A lawyer may pay a for-profit service for leads to potential clients obtained via a website on which potential clients provide contact information and agree to be contacted by a participating lawyer, as long as (i) the lawyer who contacts the potential client has been selected by transparent and mechanical methods that do not purport to be based on an analysis of the potential client's legal problem or the qualifications of the selected lawyer to handle that problem; (ii) the service does not explicitly or implicitly recommend any lawyer, and (iii) the website of the service complies with the requirements of Rule 7.1. A lawyer who purchases such a lead to a potential client may telephone that potential client if the party has invited a telephonic communication by the lawyer selected by the service.

New York is one the few jurisdictions that has grappled with the ethical consideration of such rating services. Florida, Ohio, Pennsylvania, and South Carolina have also issued opinions on these issues. North Carolina, however, seems to have ruled in favor of the AVVO model, citing First Amendment concerns.
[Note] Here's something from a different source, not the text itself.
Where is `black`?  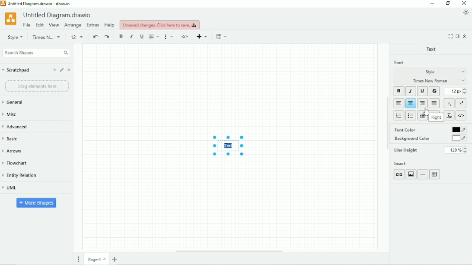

In July 2017, the North Carolina courts considered the following elements before proposing amendments under which AVVO should to operate.
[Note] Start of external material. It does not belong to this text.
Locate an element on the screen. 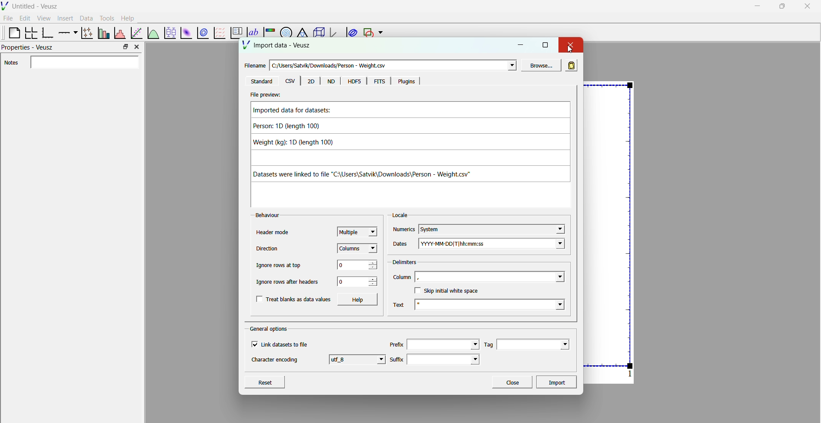  Column is located at coordinates (402, 278).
  • The rating services company, as non-lawyers, control significant aspects of the attorney-client relationship including functions that can constitute the practice of law (see Model Rule 5.5(a)).
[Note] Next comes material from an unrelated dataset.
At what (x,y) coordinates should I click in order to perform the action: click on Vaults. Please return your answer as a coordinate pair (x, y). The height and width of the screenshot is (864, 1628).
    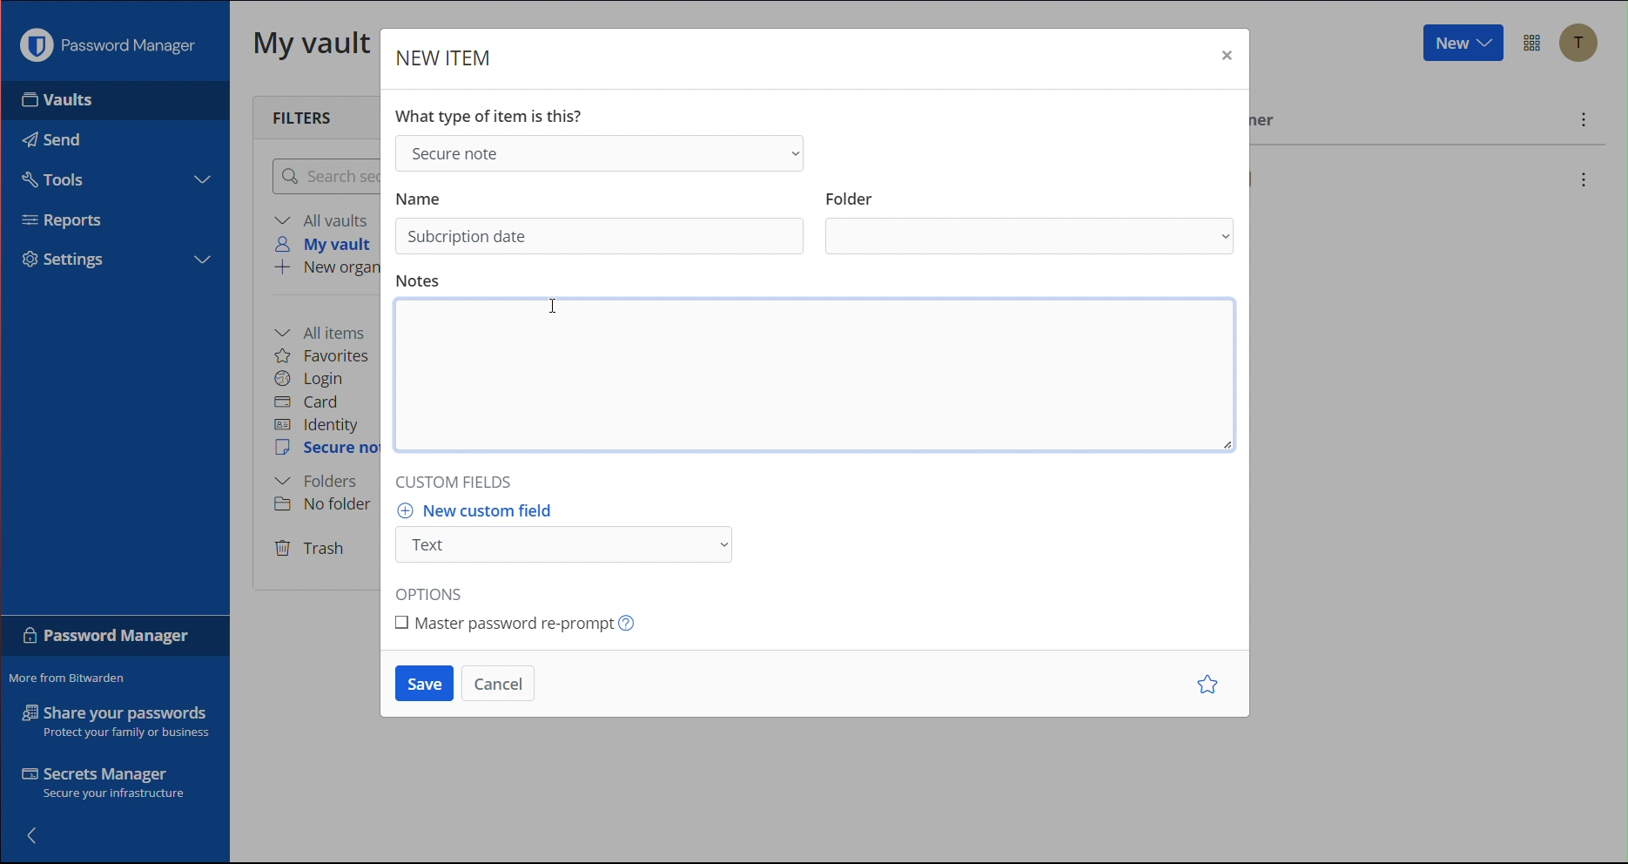
    Looking at the image, I should click on (86, 100).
  • The structure can interfere with the lawyer's exercise of independent legal judgment on behalf of the client (see Model Rule 5.4(c)).

  • The way the fees are managed could constitute or invite commingling of clients' funds and lawyers' funds (see Model Rule 1.15(a)).

  • The fee structure makes it difficult to comply with the duty to refund unearned fees at the end of the representation (see Model Rule 1.16(d)).

  • A model where the lawyer is paid only after the representation is concluded makes the fees contingent on the outcome, which can violate the prohibition on contingent fees for certain kinds of cases (see Model Rule 1.5(d)).

  • Receiving and holding client funds paid in advance may violate the lawyer's duty to hold those funds in a trust account (see Model Rule 1.15(c)).

  • Although part of the fee paid by the client and kept by the company may be designated as a "marketing fee," the fact that such fees are calculated as a percentage of the full fee makes the arrangement likely to be impermissible fee-splitting with a non-lawyer (see Model Rule 5.4(a)).

  • The business model can threaten the confidentiality of the lawyer-client relationship (see Model Rule 1.6).

Savvy practitioners who wade into legal advertising and client referral services sphere would do well to check their practice jurisdiction rules before agreeing to any arrangement, specifically those rules regarding solicitation of potential clients.

Florence M. Johnson is a partner at Johnson and Johnson, PLLC, in Memphis, Tennessee. She was the 2017 chair of the Practice Points Subcommittee for the Section of Litigation's Minority Trial Lawyers Committee.